Your goal: Nothing in the records may be dropped or altered when you repeat them.
Source records Start Marker
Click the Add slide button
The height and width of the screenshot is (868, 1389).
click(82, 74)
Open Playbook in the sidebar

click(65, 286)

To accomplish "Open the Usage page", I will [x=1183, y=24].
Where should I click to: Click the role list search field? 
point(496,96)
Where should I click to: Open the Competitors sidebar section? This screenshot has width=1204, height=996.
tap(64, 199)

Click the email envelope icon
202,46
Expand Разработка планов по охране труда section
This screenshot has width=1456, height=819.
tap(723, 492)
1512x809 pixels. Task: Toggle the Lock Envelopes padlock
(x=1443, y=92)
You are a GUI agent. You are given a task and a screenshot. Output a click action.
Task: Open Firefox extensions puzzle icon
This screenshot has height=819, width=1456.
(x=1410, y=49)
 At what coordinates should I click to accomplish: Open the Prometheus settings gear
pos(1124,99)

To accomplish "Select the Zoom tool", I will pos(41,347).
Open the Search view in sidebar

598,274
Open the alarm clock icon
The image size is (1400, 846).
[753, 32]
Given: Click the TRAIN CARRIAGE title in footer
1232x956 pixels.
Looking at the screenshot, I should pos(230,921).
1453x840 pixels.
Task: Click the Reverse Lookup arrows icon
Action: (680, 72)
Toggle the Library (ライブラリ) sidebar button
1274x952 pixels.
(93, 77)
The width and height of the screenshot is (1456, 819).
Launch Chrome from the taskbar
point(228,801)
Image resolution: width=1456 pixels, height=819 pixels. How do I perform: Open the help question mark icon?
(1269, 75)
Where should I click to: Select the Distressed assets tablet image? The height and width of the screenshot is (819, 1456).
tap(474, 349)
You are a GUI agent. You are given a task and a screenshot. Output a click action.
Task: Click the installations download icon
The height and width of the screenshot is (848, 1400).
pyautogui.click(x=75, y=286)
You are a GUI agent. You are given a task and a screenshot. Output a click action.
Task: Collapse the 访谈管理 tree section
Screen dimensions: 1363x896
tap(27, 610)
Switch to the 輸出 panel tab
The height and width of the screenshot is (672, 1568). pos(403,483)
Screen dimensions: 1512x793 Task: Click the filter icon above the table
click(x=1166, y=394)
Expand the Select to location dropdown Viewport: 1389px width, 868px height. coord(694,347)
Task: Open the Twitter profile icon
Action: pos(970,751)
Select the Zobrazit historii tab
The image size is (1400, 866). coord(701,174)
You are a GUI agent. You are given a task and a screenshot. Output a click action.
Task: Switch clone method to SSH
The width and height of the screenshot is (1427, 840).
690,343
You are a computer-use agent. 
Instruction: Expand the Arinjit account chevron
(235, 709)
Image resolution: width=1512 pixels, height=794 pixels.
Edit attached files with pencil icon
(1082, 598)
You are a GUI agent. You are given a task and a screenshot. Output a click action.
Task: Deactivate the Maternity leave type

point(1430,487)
Source records End Marker
Response box:
Click the Add slide button
The height and width of the screenshot is (868, 1389).
click(82, 74)
Open Playbook in the sidebar

click(65, 286)

To accomplish "Open the Usage page", I will [x=1183, y=24].
Where should I click to: Click the role list search field? 
point(496,96)
Where should I click to: Open the Competitors sidebar section? This screenshot has width=1204, height=996.
tap(64, 199)

Click the email envelope icon
202,46
Expand Разработка планов по охране труда section
This screenshot has width=1456, height=819.
tap(723, 492)
1512x809 pixels. Task: Toggle the Lock Envelopes padlock
(x=1443, y=92)
You are a GUI agent. You are given a task and a screenshot. Output a click action.
Task: Open Firefox extensions puzzle icon
This screenshot has height=819, width=1456.
(x=1410, y=49)
 At what coordinates should I click to accomplish: Open the Prometheus settings gear
pos(1124,99)

To accomplish "Select the Zoom tool", I will pos(41,347).
Open the Search view in sidebar

598,274
Open the alarm clock icon
The image size is (1400, 846).
[753, 32]
Given: Click the TRAIN CARRIAGE title in footer
1232x956 pixels.
Looking at the screenshot, I should pos(230,921).
1453x840 pixels.
Task: Click the Reverse Lookup arrows icon
Action: (680, 72)
Toggle the Library (ライブラリ) sidebar button
1274x952 pixels.
(93, 77)
The width and height of the screenshot is (1456, 819).
Launch Chrome from the taskbar
point(228,801)
Image resolution: width=1456 pixels, height=819 pixels. How do I perform: Open the help question mark icon?
(1269, 75)
Where should I click to: Select the Distressed assets tablet image? The height and width of the screenshot is (819, 1456).
tap(474, 349)
You are a GUI agent. You are given a task and a screenshot. Output a click action.
Task: Click the installations download icon
The height and width of the screenshot is (848, 1400).
pyautogui.click(x=75, y=286)
You are a GUI agent. You are given a task and a screenshot. Output a click action.
Task: Collapse the 访谈管理 tree section
Screen dimensions: 1363x896
tap(27, 610)
Switch to the 輸出 panel tab
The height and width of the screenshot is (672, 1568). pos(403,483)
Screen dimensions: 1512x793 Task: Click the filter icon above the table
click(x=1166, y=394)
Expand the Select to location dropdown Viewport: 1389px width, 868px height. coord(694,347)
Task: Open the Twitter profile icon
Action: pos(970,751)
Select the Zobrazit historii tab
The image size is (1400, 866). coord(701,174)
You are a GUI agent. You are given a task and a screenshot. Output a click action.
Task: Switch clone method to SSH
The width and height of the screenshot is (1427, 840).
690,343
You are a computer-use agent. 
Instruction: Expand the Arinjit account chevron
(235, 709)
Image resolution: width=1512 pixels, height=794 pixels.
Edit attached files with pencil icon
(1082, 598)
You are a GUI agent. You are given a task and a screenshot. Output a click action.
Task: Deactivate the Maternity leave type

point(1430,487)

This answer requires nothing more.